# WORK TO BE COMPLETED:
From the records below, report the number of lines that contain "column", and add nothing.

(Records from a collection)
============================================================

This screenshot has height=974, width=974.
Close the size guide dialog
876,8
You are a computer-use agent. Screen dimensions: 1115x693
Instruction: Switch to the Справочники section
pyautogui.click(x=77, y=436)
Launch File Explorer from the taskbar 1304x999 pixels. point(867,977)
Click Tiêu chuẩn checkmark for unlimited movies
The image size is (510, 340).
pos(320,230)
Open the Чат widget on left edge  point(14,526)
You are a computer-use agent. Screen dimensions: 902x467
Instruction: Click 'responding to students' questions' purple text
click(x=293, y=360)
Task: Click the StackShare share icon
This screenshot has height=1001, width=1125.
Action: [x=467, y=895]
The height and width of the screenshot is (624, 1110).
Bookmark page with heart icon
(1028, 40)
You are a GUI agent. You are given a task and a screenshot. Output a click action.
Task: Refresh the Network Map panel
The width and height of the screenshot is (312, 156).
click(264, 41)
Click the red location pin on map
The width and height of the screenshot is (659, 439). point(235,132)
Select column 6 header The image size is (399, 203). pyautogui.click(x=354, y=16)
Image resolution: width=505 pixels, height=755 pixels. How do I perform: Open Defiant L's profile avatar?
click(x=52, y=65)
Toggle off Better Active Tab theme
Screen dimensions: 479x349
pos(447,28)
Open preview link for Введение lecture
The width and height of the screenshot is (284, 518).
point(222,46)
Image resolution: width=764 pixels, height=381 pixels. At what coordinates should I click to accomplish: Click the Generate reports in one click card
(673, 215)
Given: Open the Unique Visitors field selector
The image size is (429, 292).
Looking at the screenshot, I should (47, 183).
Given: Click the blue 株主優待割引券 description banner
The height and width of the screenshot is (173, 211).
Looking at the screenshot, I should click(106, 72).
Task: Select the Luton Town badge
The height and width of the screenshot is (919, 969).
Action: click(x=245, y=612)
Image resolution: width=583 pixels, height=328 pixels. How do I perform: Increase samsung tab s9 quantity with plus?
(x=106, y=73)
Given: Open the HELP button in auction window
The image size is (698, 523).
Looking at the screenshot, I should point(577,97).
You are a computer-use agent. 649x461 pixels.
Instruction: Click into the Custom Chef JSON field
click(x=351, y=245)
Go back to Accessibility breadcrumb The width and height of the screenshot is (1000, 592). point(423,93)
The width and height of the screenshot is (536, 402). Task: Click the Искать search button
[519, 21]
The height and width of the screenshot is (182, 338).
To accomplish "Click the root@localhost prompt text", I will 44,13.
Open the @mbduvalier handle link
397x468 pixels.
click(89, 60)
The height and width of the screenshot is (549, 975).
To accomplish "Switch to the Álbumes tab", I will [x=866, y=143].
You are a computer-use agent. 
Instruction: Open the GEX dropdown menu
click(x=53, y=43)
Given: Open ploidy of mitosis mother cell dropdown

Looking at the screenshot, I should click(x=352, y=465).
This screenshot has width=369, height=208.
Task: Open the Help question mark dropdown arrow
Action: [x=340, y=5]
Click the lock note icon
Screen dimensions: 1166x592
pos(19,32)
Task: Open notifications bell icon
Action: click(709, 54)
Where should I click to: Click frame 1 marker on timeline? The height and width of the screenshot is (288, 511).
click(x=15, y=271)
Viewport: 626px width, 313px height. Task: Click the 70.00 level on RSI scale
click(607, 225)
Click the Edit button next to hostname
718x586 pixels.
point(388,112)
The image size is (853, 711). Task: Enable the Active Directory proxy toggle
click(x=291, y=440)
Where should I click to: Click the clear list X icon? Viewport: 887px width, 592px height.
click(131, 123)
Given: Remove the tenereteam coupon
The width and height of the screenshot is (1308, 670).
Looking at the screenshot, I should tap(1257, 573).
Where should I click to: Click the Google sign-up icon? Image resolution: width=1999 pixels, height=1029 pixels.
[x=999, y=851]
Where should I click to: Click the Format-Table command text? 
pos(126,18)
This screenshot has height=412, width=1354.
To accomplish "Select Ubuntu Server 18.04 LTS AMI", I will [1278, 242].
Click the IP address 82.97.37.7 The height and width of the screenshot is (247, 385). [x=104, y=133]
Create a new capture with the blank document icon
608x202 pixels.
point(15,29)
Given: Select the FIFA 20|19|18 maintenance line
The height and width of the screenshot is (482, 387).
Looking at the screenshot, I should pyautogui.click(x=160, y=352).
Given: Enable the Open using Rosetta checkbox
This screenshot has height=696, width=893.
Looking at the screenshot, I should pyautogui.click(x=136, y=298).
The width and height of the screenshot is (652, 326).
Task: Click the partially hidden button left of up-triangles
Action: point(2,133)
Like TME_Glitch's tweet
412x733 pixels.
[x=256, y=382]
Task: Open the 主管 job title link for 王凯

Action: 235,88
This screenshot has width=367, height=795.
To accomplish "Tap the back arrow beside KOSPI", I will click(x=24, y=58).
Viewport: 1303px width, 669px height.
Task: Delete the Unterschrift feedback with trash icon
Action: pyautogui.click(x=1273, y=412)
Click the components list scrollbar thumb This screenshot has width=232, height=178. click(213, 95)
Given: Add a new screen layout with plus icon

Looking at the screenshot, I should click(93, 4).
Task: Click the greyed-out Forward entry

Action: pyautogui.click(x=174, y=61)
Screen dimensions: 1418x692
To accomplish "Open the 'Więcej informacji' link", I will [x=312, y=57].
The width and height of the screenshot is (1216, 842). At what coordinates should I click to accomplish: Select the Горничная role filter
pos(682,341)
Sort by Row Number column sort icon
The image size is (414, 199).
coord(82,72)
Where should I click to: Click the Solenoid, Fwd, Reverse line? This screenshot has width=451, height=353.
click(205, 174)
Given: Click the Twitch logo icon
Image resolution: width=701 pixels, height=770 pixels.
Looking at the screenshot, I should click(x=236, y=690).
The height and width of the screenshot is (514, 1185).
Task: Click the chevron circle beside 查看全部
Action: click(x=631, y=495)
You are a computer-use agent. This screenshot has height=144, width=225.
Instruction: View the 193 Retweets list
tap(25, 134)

============================================================

# ANSWER SECTION:
2